"The top 20-25% of our 6th grade students will participate in our AC classes, and we place those students in each content area based on criteria. In most recent years, the students that are placed in our AC Language Arts range from about the 95%tile- 99.9%tile."
You know, some days I wish school administrators had to take a comprehensive course in statistics before they were allowed to wave them around. 75th or 80th percentile in his school is 95th percentile for the population as a whole? That seems tremendously statistically unlikely.

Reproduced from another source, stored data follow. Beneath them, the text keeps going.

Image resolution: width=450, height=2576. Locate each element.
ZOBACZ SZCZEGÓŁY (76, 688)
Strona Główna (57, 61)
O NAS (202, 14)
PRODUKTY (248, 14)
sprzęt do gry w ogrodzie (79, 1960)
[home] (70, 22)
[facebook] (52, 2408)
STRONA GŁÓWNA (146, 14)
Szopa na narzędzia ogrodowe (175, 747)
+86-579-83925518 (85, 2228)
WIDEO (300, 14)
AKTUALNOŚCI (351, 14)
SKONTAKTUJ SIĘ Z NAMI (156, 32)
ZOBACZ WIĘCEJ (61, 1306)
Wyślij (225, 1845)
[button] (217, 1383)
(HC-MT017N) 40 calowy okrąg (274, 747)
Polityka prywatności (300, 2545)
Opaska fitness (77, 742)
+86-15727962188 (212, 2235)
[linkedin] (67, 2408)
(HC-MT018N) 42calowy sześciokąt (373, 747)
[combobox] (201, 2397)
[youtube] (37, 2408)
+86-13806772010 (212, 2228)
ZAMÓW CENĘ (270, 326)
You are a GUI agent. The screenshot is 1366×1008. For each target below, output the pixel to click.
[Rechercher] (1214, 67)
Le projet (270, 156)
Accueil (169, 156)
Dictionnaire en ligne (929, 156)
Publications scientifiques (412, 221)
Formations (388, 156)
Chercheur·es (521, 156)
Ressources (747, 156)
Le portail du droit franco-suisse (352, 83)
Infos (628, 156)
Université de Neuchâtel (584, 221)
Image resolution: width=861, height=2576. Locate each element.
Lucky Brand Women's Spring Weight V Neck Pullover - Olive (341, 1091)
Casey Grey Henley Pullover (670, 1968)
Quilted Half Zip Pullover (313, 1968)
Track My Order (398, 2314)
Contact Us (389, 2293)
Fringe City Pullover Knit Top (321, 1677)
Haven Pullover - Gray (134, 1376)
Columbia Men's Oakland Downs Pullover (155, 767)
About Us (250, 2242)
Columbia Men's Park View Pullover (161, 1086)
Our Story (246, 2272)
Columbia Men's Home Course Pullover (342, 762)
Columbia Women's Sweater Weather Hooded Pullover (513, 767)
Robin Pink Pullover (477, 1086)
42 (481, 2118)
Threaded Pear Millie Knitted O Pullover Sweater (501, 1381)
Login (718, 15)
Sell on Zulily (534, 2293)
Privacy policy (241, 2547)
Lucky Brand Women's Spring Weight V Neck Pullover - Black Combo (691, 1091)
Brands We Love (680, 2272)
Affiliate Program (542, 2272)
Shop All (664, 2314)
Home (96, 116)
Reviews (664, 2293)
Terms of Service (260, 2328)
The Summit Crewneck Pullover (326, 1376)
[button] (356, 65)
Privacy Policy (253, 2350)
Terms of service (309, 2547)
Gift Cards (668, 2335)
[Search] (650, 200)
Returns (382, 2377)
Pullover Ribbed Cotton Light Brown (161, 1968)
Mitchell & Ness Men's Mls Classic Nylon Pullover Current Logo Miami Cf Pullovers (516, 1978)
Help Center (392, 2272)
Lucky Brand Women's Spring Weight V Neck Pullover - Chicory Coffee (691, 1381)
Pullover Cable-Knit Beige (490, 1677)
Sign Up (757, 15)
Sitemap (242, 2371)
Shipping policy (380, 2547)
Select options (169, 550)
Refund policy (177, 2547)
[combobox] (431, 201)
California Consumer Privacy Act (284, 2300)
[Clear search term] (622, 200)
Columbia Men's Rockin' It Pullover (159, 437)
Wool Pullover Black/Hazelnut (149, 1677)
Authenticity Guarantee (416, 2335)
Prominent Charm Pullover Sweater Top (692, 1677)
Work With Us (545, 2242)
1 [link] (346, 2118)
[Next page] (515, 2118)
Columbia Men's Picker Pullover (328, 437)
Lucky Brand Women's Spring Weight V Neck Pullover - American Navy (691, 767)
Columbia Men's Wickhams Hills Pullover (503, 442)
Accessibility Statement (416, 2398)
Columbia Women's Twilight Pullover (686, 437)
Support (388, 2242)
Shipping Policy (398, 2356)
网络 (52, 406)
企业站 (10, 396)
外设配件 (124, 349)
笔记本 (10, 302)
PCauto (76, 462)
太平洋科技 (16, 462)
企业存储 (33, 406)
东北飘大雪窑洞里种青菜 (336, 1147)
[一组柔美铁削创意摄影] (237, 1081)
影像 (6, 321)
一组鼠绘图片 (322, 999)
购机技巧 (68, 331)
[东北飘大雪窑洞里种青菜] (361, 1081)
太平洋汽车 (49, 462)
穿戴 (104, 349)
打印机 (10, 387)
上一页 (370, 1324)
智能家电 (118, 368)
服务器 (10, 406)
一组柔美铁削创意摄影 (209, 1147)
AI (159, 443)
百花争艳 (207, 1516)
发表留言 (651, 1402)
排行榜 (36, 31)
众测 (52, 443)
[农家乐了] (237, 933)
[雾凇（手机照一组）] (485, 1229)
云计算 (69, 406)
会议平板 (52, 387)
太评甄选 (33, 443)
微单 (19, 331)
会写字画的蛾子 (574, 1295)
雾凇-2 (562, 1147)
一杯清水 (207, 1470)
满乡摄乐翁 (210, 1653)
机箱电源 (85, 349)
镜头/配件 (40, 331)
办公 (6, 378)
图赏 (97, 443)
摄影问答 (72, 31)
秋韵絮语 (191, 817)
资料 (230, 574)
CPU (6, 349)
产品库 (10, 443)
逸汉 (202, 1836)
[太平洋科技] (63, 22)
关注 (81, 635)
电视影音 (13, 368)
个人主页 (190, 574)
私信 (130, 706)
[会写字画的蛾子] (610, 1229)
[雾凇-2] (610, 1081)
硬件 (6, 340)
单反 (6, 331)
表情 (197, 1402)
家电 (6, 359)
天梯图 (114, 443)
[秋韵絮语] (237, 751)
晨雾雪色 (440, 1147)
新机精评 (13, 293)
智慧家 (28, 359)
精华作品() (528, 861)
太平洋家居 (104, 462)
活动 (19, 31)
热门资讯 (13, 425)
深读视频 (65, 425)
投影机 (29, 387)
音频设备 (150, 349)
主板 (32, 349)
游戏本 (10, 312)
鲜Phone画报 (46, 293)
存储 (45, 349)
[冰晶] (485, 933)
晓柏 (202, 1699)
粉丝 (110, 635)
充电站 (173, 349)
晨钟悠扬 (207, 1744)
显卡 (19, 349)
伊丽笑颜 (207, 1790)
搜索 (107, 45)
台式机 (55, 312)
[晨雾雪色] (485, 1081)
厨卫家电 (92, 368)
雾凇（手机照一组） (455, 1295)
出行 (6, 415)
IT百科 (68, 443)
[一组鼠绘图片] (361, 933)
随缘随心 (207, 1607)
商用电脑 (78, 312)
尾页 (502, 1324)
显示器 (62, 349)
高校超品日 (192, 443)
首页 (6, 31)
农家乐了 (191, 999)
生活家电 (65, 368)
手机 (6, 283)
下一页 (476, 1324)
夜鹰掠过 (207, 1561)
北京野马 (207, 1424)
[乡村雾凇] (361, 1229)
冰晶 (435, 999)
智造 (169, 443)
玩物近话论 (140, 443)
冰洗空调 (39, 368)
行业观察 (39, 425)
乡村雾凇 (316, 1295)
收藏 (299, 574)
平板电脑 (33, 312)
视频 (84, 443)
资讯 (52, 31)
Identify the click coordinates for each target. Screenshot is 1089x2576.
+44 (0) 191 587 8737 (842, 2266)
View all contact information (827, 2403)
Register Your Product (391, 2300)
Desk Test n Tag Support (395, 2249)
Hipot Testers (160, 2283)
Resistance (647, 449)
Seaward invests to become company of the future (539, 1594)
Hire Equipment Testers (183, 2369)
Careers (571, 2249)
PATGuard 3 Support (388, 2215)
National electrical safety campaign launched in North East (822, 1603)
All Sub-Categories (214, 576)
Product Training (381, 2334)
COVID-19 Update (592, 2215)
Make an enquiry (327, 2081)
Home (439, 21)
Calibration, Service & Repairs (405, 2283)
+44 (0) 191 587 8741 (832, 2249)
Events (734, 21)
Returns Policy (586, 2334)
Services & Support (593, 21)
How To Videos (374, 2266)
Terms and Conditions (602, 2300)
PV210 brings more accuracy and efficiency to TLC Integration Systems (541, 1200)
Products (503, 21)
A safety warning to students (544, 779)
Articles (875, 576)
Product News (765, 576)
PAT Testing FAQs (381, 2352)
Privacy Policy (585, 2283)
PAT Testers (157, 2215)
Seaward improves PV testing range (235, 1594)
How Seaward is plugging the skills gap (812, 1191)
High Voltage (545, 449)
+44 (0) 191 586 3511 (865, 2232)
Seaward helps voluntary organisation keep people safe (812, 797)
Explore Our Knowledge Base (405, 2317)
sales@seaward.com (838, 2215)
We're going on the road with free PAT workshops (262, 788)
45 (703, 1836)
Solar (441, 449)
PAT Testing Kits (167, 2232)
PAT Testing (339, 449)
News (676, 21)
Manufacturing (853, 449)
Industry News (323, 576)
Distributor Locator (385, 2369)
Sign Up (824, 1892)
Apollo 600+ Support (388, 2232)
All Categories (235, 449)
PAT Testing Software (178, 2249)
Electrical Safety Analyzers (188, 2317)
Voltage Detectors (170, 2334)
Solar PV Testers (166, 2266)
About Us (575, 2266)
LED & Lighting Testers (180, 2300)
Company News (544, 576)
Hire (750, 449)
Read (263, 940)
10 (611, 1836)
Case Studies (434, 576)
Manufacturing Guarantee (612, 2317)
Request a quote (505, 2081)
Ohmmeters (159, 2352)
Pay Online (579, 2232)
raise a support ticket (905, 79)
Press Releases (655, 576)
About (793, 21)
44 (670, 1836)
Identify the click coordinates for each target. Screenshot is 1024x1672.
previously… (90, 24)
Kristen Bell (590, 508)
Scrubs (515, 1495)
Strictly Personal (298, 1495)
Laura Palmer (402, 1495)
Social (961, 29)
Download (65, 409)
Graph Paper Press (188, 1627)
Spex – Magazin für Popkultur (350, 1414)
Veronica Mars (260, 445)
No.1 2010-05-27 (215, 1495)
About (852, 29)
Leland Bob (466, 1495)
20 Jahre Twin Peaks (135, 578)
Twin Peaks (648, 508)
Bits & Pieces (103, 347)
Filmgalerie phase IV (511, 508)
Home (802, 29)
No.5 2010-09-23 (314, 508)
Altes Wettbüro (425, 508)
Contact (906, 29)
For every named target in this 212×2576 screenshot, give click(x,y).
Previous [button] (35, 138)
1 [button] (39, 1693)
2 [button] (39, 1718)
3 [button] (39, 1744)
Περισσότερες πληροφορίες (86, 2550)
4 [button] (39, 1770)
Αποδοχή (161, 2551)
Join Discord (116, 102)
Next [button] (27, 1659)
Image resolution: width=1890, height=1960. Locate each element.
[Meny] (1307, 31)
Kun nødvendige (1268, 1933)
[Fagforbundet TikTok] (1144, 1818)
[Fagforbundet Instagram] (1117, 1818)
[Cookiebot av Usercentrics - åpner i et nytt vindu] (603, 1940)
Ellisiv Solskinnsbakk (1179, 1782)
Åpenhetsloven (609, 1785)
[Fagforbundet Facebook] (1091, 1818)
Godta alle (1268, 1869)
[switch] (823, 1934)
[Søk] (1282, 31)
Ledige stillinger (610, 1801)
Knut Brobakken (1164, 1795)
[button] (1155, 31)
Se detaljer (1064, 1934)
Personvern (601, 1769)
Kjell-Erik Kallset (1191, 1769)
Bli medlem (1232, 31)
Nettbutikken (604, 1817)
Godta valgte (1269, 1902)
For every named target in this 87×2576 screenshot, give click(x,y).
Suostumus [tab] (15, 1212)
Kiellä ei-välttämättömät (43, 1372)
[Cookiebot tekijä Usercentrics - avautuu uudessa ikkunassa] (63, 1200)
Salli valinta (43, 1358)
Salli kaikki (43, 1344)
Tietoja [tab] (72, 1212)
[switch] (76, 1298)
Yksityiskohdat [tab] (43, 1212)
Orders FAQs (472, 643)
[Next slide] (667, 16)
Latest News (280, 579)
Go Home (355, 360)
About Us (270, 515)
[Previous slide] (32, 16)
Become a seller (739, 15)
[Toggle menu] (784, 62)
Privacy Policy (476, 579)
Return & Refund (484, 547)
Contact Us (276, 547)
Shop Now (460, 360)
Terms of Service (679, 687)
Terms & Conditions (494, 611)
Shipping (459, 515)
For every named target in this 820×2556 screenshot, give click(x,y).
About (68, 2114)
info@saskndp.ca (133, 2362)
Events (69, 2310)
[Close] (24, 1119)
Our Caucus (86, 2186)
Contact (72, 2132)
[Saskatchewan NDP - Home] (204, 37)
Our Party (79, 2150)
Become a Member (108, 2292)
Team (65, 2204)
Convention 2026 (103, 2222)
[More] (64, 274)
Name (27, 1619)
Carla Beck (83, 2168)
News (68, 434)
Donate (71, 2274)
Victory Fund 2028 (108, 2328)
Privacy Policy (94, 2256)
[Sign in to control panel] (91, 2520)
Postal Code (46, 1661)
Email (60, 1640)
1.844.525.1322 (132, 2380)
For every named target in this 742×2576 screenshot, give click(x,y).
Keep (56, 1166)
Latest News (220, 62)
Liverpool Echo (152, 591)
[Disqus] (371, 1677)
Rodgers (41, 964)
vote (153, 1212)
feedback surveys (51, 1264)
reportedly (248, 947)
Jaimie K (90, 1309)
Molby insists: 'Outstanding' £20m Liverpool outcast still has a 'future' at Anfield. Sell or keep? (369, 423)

Does it, really? Stats is not my strong point, but suppose we're measuring on the usual normal distribution, SD 15 basis. Suppose School A has, because of local population or because of explicit selection, a distribution which is shifted one standard deviation above the population distribution. Then half of School A's students are above their mean and above the 84th percentile of the population (50th percentile in School A is 84th for the population) , and 16% of School A's students are above the 98th percentile of the population (84th percentile for School A is 98th for the population). I don't know how to interpolate, but this seems to be roughly the scenario we need to make the school's statement true.
I couldn't quickly google convincing proof, but I don't think this amount of distribution-shifting as a result of an area having mostly privileged children is implausible, at least in the UK. It's unlikely to arise by chance, but children aren't sorted into schools by chance.